(How to complete this task)
Output the entries as they appear, skipping images.

Records from a data collection:
>>>>

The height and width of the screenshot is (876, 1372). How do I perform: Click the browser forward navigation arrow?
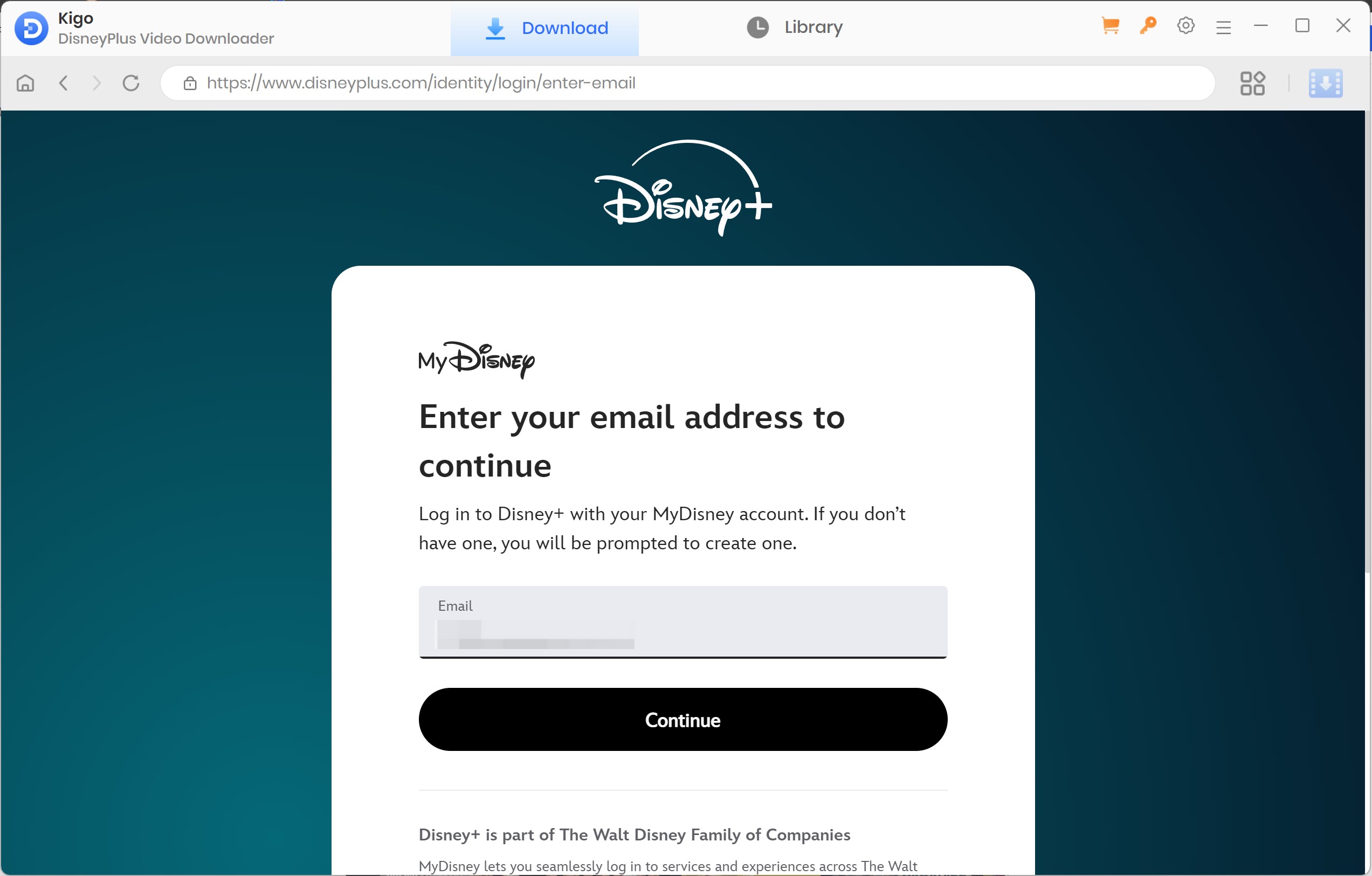tap(97, 83)
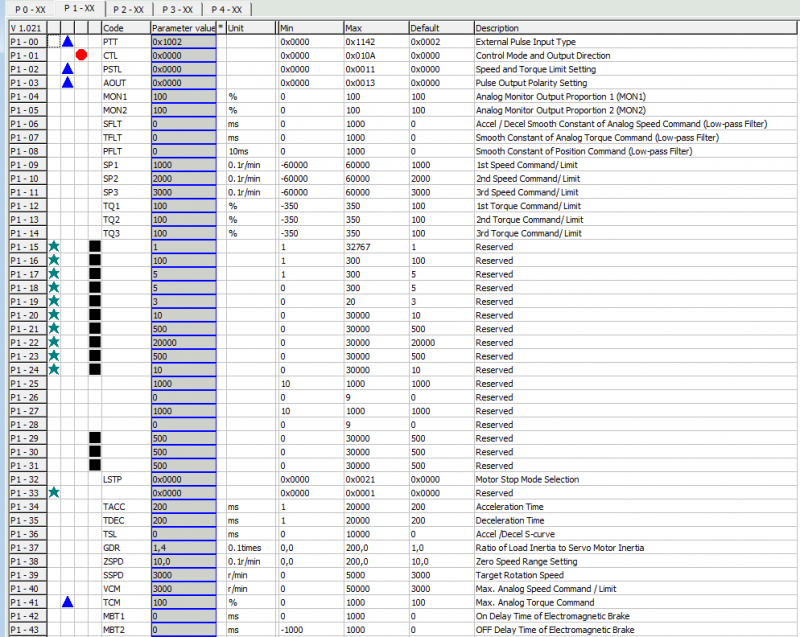The width and height of the screenshot is (800, 637).
Task: Click the black square in row P1-30
Action: click(95, 452)
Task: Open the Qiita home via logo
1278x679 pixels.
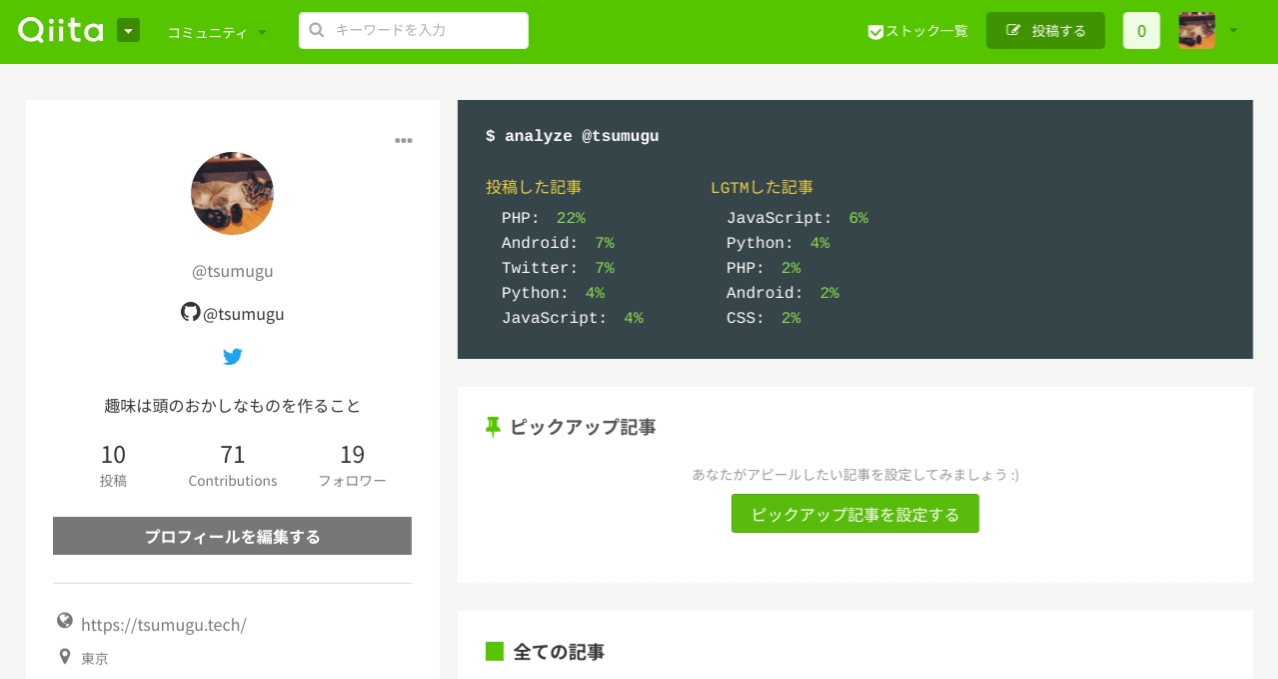Action: (x=62, y=30)
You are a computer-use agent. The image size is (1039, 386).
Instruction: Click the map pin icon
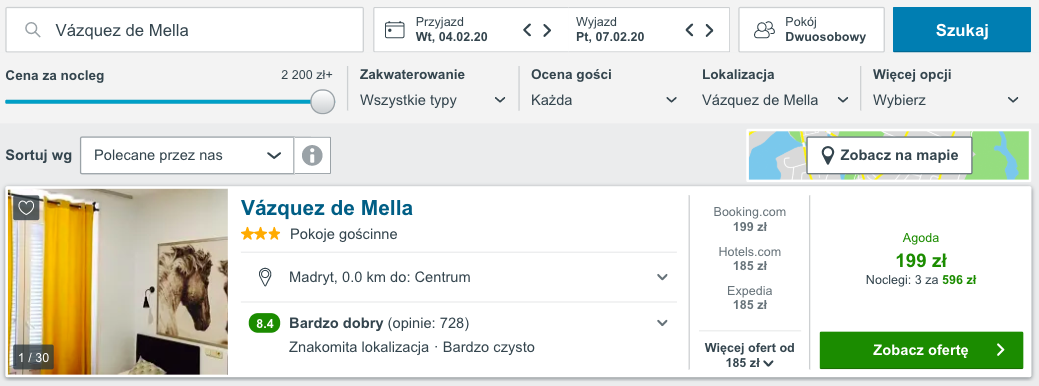pyautogui.click(x=827, y=156)
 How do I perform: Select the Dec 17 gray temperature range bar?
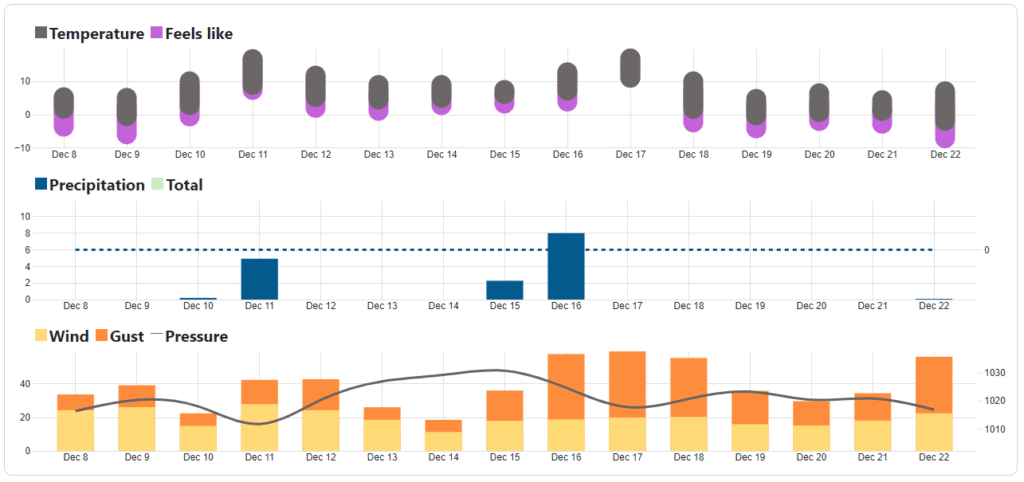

<<<<

(Expected output)
The height and width of the screenshot is (876, 1372). How do I perform: Click the browser forward navigation arrow?
tap(97, 83)
The width and height of the screenshot is (800, 637).
Task: Click the black square in row P1-30
Action: click(95, 452)
Task: Open the Qiita home via logo
1278x679 pixels.
Action: (x=62, y=30)
You are a computer-use agent. The image size is (1039, 386).
Instruction: Click the map pin icon
pyautogui.click(x=827, y=156)
 How do I perform: Select the Dec 17 gray temperature range bar?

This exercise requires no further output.